I tried running it a bunch more times, and I never had to hit control-C more than four times to get the program to exit.

Are you sure you're running exactly the code you pasted in the first issue? You don't have any stray @enable_ki_protections accidentally left in, do you?

It occurs to me that I could have it explicitly cancel my root nursery or main task, thereby converting the keyboard interrupt into a cancellation, which would then be affected by shields as usual. To do this, I’d need to store my main nursery somewhere and make sure I do nothing outside of this nursery, or use hazmat.current_task() to store the main task, or even walk up the task/nursery hierarchy through hazmat to find the main task from the signal handler.

If you want to cleanly cancel everything in the program, you can always raise an exception, like SystemExit (or even KeyboardInterrupt). As long as you don't catch it, or only catch it at the top of your program, then it'll cancel everything on its way out.

Of course for a signal handler like this, you'll usually want to set it up at the top of your main function anyway, so it should be easy for it to access your top-level nursery anyway.
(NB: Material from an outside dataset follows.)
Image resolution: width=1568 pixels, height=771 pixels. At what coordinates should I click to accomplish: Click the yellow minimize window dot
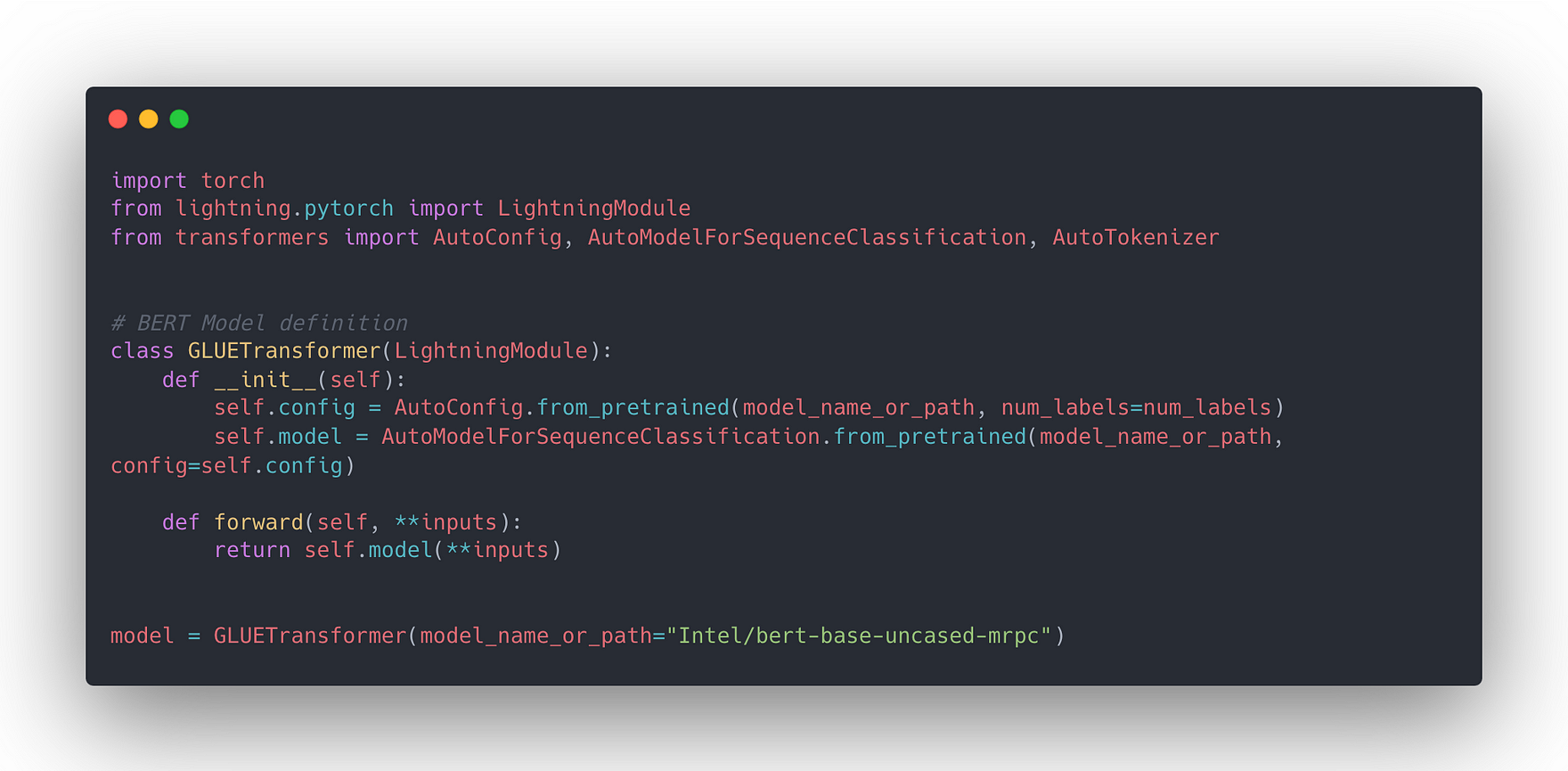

async def clean_shutdown_on_control_C():
    with trio.open_signal_receiver(signal.SIGINT) as signal_receiver:
        async for _ in signal_receiver:
            sys.exit("Interrupted")

async def main():
    async with trio.open_nursery() as nursery:
        nursery.start_soon(clean_shutdown_on_control_C)
        # ... main program code here ...
        # and when we're done, cancel the signal handling task
        nursery.cancel_scope.cancel()

You could also use @asynccontextmanager to wrap this up into an async with clean_shutdown_on_control_C(): ...

[astiob]

OK, I’m very sorry, it looks like I got excited too quickly! I have just retried the exact same test, and now I’m able to kill it after at most several Ctrl+C presses. Weird. I must’ve been very unlucky when I originally tested this. I did double-check that I had the @enable_ki_protection commented out, and I did several attempts… Oh well, now it works as documented and I have no way of figuring out why it didn’t even if it wasn’t just bad luck.

So if I understand correctly, currently @enable_ki_protection combined with a shielded scope achieves the isolation I want, but this is subject to change in future when keyboard interrupts start to get served to tasks other than the main task.

Thanks for the new suggestion! D’oh, of course I can just throw something and let it unwind by itself. That’s simpler than I thought it would be. I’ll take this approach, since I don’t want to rely on the current behaviour described above if it can silently change in the future.